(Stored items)
'''

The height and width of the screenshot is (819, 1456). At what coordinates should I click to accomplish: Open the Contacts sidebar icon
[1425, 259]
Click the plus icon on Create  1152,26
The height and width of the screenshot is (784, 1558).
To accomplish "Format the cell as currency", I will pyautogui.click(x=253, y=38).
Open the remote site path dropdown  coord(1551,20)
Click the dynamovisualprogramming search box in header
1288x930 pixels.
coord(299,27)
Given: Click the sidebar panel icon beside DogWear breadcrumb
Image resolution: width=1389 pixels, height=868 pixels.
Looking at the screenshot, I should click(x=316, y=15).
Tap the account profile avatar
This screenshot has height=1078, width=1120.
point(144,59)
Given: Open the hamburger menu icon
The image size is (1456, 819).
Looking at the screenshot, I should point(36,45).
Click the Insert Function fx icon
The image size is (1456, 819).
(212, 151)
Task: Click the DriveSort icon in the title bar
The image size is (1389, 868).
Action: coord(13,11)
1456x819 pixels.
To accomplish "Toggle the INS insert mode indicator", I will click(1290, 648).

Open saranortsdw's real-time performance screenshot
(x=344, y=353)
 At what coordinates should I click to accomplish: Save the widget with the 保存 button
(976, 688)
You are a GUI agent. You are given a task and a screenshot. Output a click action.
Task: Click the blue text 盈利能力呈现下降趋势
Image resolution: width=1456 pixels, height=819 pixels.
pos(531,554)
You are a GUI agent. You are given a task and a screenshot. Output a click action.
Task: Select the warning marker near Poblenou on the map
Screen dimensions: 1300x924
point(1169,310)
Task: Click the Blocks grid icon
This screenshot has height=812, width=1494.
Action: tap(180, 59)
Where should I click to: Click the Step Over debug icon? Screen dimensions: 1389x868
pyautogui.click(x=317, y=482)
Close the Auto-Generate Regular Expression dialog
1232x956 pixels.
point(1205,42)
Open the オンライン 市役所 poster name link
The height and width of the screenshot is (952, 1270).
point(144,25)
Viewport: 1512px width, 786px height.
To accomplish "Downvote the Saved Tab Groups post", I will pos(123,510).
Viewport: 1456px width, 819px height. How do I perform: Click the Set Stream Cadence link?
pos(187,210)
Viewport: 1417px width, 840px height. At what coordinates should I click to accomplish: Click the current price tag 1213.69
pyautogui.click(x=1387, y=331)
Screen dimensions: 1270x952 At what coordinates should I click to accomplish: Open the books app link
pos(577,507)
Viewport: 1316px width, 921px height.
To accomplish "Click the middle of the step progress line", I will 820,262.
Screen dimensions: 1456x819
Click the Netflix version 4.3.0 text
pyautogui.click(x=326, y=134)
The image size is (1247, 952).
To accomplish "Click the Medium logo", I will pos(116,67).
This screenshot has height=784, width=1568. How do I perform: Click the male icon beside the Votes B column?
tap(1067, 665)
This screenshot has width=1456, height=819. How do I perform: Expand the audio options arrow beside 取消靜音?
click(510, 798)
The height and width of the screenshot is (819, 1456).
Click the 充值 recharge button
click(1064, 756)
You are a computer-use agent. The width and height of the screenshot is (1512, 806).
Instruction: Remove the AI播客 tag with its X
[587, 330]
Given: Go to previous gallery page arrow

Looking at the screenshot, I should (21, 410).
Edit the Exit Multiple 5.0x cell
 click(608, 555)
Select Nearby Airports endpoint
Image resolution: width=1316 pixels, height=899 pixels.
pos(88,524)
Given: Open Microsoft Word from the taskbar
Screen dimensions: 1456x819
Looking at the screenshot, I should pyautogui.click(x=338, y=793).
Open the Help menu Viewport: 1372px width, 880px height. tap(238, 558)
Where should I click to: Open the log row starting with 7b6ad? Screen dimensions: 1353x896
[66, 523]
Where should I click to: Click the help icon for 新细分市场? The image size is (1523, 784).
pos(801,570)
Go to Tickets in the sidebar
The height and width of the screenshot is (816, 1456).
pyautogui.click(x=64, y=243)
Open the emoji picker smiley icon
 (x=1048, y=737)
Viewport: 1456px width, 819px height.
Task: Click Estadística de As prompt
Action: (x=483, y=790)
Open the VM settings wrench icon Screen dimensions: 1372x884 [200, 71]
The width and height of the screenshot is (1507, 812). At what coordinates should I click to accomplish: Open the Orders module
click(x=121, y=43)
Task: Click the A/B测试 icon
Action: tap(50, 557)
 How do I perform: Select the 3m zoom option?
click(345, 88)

'''

= EXERCISE =
Go through the data and return every record exactly.

= COMPLETED TASK =
The height and width of the screenshot is (819, 1456). At what coordinates should I click to accomplish: Open the Contacts sidebar icon
[1425, 259]
Click the plus icon on Create  1152,26
The height and width of the screenshot is (784, 1558).
To accomplish "Format the cell as currency", I will pyautogui.click(x=253, y=38).
Open the remote site path dropdown  coord(1551,20)
Click the dynamovisualprogramming search box in header
1288x930 pixels.
coord(299,27)
Given: Click the sidebar panel icon beside DogWear breadcrumb
Image resolution: width=1389 pixels, height=868 pixels.
Looking at the screenshot, I should click(x=316, y=15).
Tap the account profile avatar
This screenshot has height=1078, width=1120.
point(144,59)
Given: Open the hamburger menu icon
The image size is (1456, 819).
Looking at the screenshot, I should point(36,45).
Click the Insert Function fx icon
The image size is (1456, 819).
(212, 151)
Task: Click the DriveSort icon in the title bar
The image size is (1389, 868).
Action: coord(13,11)
1456x819 pixels.
To accomplish "Toggle the INS insert mode indicator", I will click(1290, 648).

Open saranortsdw's real-time performance screenshot
(x=344, y=353)
 At what coordinates should I click to accomplish: Save the widget with the 保存 button
(976, 688)
You are a GUI agent. You are given a task and a screenshot. Output a click action.
Task: Click the blue text 盈利能力呈现下降趋势
Image resolution: width=1456 pixels, height=819 pixels.
pos(531,554)
You are a GUI agent. You are given a task and a screenshot. Output a click action.
Task: Select the warning marker near Poblenou on the map
Screen dimensions: 1300x924
point(1169,310)
Task: Click the Blocks grid icon
This screenshot has height=812, width=1494.
Action: tap(180, 59)
Where should I click to: Click the Step Over debug icon? Screen dimensions: 1389x868
pyautogui.click(x=317, y=482)
Close the Auto-Generate Regular Expression dialog
1232x956 pixels.
point(1205,42)
Open the オンライン 市役所 poster name link
The height and width of the screenshot is (952, 1270).
point(144,25)
Viewport: 1512px width, 786px height.
To accomplish "Downvote the Saved Tab Groups post", I will pos(123,510).
Viewport: 1456px width, 819px height. How do I perform: Click the Set Stream Cadence link?
pos(187,210)
Viewport: 1417px width, 840px height. At what coordinates should I click to accomplish: Click the current price tag 1213.69
pyautogui.click(x=1387, y=331)
Screen dimensions: 1270x952 At what coordinates should I click to accomplish: Open the books app link
pos(577,507)
Viewport: 1316px width, 921px height.
To accomplish "Click the middle of the step progress line", I will 820,262.
Screen dimensions: 1456x819
Click the Netflix version 4.3.0 text
pyautogui.click(x=326, y=134)
The image size is (1247, 952).
To accomplish "Click the Medium logo", I will pos(116,67).
This screenshot has height=784, width=1568. How do I perform: Click the male icon beside the Votes B column?
tap(1067, 665)
This screenshot has width=1456, height=819. How do I perform: Expand the audio options arrow beside 取消靜音?
click(510, 798)
The height and width of the screenshot is (819, 1456).
Click the 充值 recharge button
click(1064, 756)
You are a computer-use agent. The width and height of the screenshot is (1512, 806).
Instruction: Remove the AI播客 tag with its X
[587, 330]
Given: Go to previous gallery page arrow

Looking at the screenshot, I should (21, 410).
Edit the Exit Multiple 5.0x cell
 click(608, 555)
Select Nearby Airports endpoint
Image resolution: width=1316 pixels, height=899 pixels.
pos(88,524)
Given: Open Microsoft Word from the taskbar
Screen dimensions: 1456x819
Looking at the screenshot, I should pyautogui.click(x=338, y=793).
Open the Help menu Viewport: 1372px width, 880px height. tap(238, 558)
Where should I click to: Open the log row starting with 7b6ad? Screen dimensions: 1353x896
[66, 523]
Where should I click to: Click the help icon for 新细分市场? The image size is (1523, 784).
pos(801,570)
Go to Tickets in the sidebar
The height and width of the screenshot is (816, 1456).
pyautogui.click(x=64, y=243)
Open the emoji picker smiley icon
 (x=1048, y=737)
Viewport: 1456px width, 819px height.
Task: Click Estadística de As prompt
Action: (x=483, y=790)
Open the VM settings wrench icon Screen dimensions: 1372x884 [200, 71]
The width and height of the screenshot is (1507, 812). At what coordinates should I click to accomplish: Open the Orders module
click(x=121, y=43)
Task: Click the A/B测试 icon
Action: tap(50, 557)
 How do I perform: Select the 3m zoom option?
click(345, 88)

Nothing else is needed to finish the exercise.